EUR/USD carves a series of higher highs and lows on the back of US Dollar weakness, and data prints from the US may do little to prop up the USD as the Consumer Price Index (CPI) is anticipated to show slowing inflation.
The update to the US CPI may also influence the outlook for monetary policy as the headline and core reading are expected to narrow in October, and signs of easing price growth may push the Federal Reserve to shift gears as the central bank aims to foster a soft-landing for the economy.
Following this, speculation for a smaller Fed rate hike may keep EUR/USD afloat as European Central Bank (ECB) President Christine Lagarde reiterates that the Governing Council expects “to raise rates further,” with the head of the central bank going on to say that “withdrawing accommodation may not be enough to bring inflation back to our target” during a recent lecture.

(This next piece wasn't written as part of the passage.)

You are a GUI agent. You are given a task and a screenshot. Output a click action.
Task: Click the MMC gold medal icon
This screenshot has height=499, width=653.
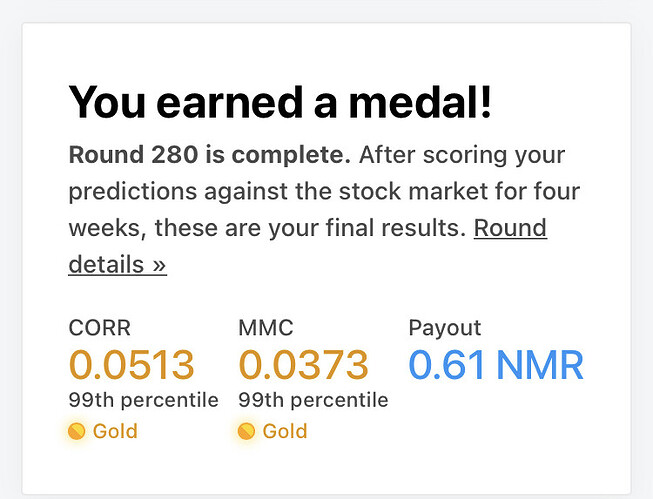pyautogui.click(x=246, y=431)
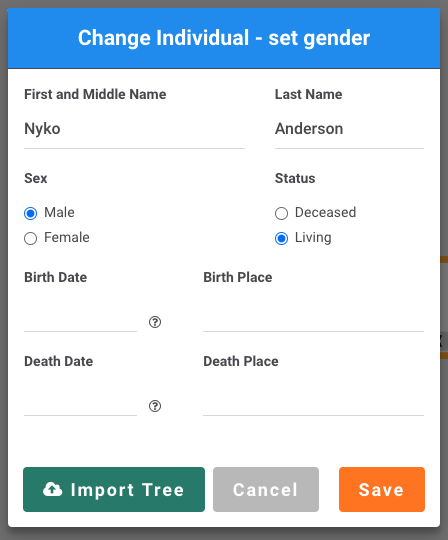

The comments suggest the ECB may continue its hiking- cycle into 2023 as the central bank struggles to achieve its only mandate for price stability, and the Governing Council may vote for another 75bp rate hike at its next meeting on December 15 as Euro Area inflation climbs to a record high.
As a result, the advance from the September low of 0.9536 may turn out to be a key reversal in EUR/USD as it clears the opening range for November, and a further advance in the exchange rate may fuel the recent flip in retail sentiment like the behavior seen earlier this year.